Following the Path of a Successful Volunteer
Picture a young woman with five children whose drinking and incarcerations led her to lose custody of them. Nowhere to go but home to a toxic environment, she knew she needed help to get clean and sober and get her children back. Enter Hope’s Crossing, a Phoenix, Ariz., nonprofit organization founded by Laura Bulluck, a 2011 M.S. in Nonprofit Management and Leadership graduate. Within 18 months, that troubled woman was sober, employed, a peer mentor, and member of the board of directors at the same nonprofit organization that gave her hope and the tools to overcome life’s challenges.
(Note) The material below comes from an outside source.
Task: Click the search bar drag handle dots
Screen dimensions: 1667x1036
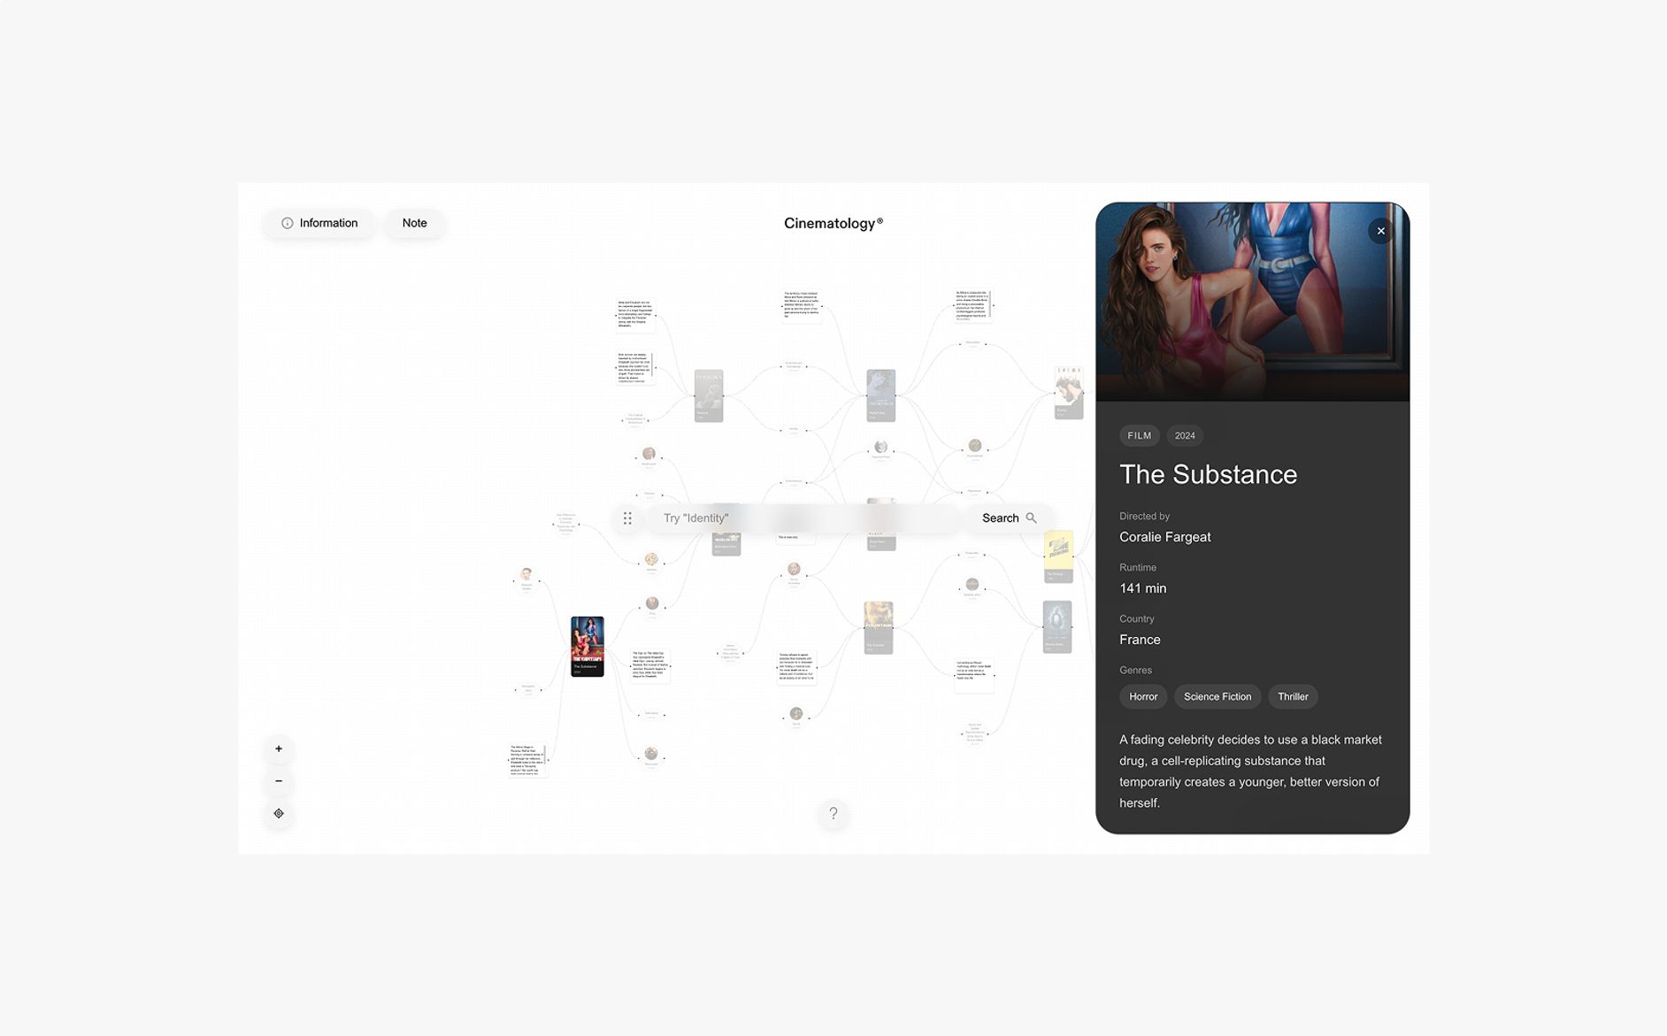Action: [627, 518]
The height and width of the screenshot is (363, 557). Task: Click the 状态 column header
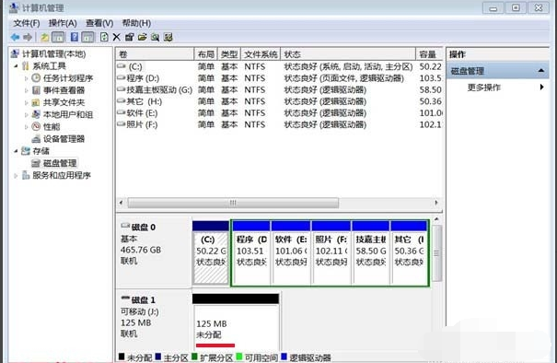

“We helped her identify triggers that drove her to drink, and she started having more confidence in her ability to remain sober,” Bulluck says. “We worked with her to design a résumé, offered mock interviews, helped her obtain a job and connected her with a mentor. She recently received a promotion to a management role.”
As CEO and interim executive director of Hope’s Crossing, Bulluck has helped turn lives around. Her nonprofit offers programs and service to women who have experienced trauma and empowers them to be productive community members. Bulluck understands their circumstances: As a single mother of three children, she had faced domestic violence and had no other choice than to live in a shelter.
“I gained wisdom about how to navigate the process and helped other women through some of the same experiences,” she says. “I also began to volunteer and take on a mentor role with the women, and the social service bug bit me. I kept thinking about how I could do this full-time on a larger scale to help more women. I went to Walden to turn this dream into a reality.”